== TEXT FOR ANALYSIS ==

┏━━

TMOD-12. ESTABLISHING A CLINICALLY RELEVANT MODEL OF MESENCHYMAL GLIOBLASTOMA (GBM) TO STUDY RESPONSE TO STANDARD OF CARE TREATMENT AND IMMUNE CHECKPOINT INHIBITION (ICI)

GBM is a devastating disease with peak incidence in the seventh decade. Pre-clinical models are essential for studying resistance mechanisms and screening novel therapies. However, historically these models have failed to predict response in humans. Current models seldom incorporate surgical resection, and commonly use young animals whose immune contexture differs from older patients. Here, we have established an orthotopic model employing the syngeneic mesenchymal-NFpp10a-cell line which incorporates surgical resection in aged mice. We further characterise response to ICI and temozolomide monotherapy. NFpp10a and GL261-cell lines were exposed in vitro to irradiation (0Gy/2Gy/5Gy) and response assessed using colony formation assays. NFpp10a formed significantly more colonies at 5Gy compared to GL261 at both day 10 (NFpp10a 5.167 vs GL261 1.4; p=0.0017) and day 14 (NFpp10a 3.5 vs GL261 0; p< 0.0001). Hence, NFpp10a displays increased radioresistance. Next, NFpp10a-luciferin expressing cells were orthotopically implanted into young (6-8weeks;n=16) and aged (18months;n=16) C57BL/6-mice. Weekly bioluminescence imaging (BLI) was performed to monitor growth. Mice undergoing resection showed a median 18.47-fold drop in BLI signal. We demonstrated resection survival advantage in aged mice (Resection:33.5 days vs Non-Resection:18 days, p= 0.0166) and showed young age to be a positive prognostic factor (Young:62 days vs Aged:22 days, p=0.0002). Subsequently, we orthotopically implanted NFpp10a-Luc2 cells into C57BL/6 mice and treated with temozolomide (n=24) or PBS control (n=23), and anti-PD1 (n=24) or IgG (n=23). We observed that temozolomide and anti-PD1 monotherapy had no impact on NFpp10-Luc2 growth (temozolomide-overall:p=0.9001, anti-PD1-overall:p=0.7933) or survival (temozolomide-overall:p=0.3035, anti-PD1-overall:p=0.6328). Overall, we have established an NFpp10-Luc2 mesenchymal-GBM model in aged mice which incorporates surgical resection and accurately displays significant resistance to temozolomide and anti-PD1 monotherapy. We are currently employing this model to study the efficacy of neoadjuvant anti-PD1 therapy. Mechanistic analyses with multiplex-immunohistochemistry, scRNA and whole exome sequencing are planned to interrogate treatment effects on the tumor microenvironment.

┗━━

== YOUR INSTRUCTIONS ==
Change "ESTABLISHING" to "DEVELOPING" in the part of the glioblastoma model abstract that opens with the words containing "TMOD-12. ESTABLISHING A" and closes with "CHECKPOINT INHIBITION (ICI)". Write out that part with the change made.

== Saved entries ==
┏━━

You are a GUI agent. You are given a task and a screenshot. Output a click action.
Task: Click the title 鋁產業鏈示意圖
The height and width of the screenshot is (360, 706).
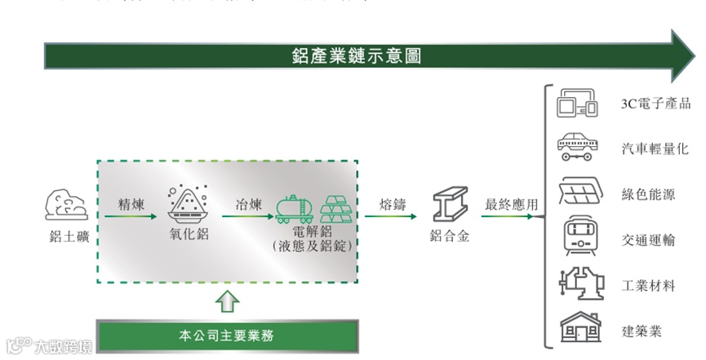(x=357, y=56)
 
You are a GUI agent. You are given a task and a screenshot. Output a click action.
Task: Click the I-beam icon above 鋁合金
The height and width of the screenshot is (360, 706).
(x=450, y=205)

┗━━

== REPLY ==
TMOD-12. DEVELOPING A CLINICALLY RELEVANT MODEL OF MESENCHYMAL GLIOBLASTOMA (GBM) TO STUDY RESPONSE TO STANDARD OF CARE TREATMENT AND IMMUNE CHECKPOINT INHIBITION (ICI)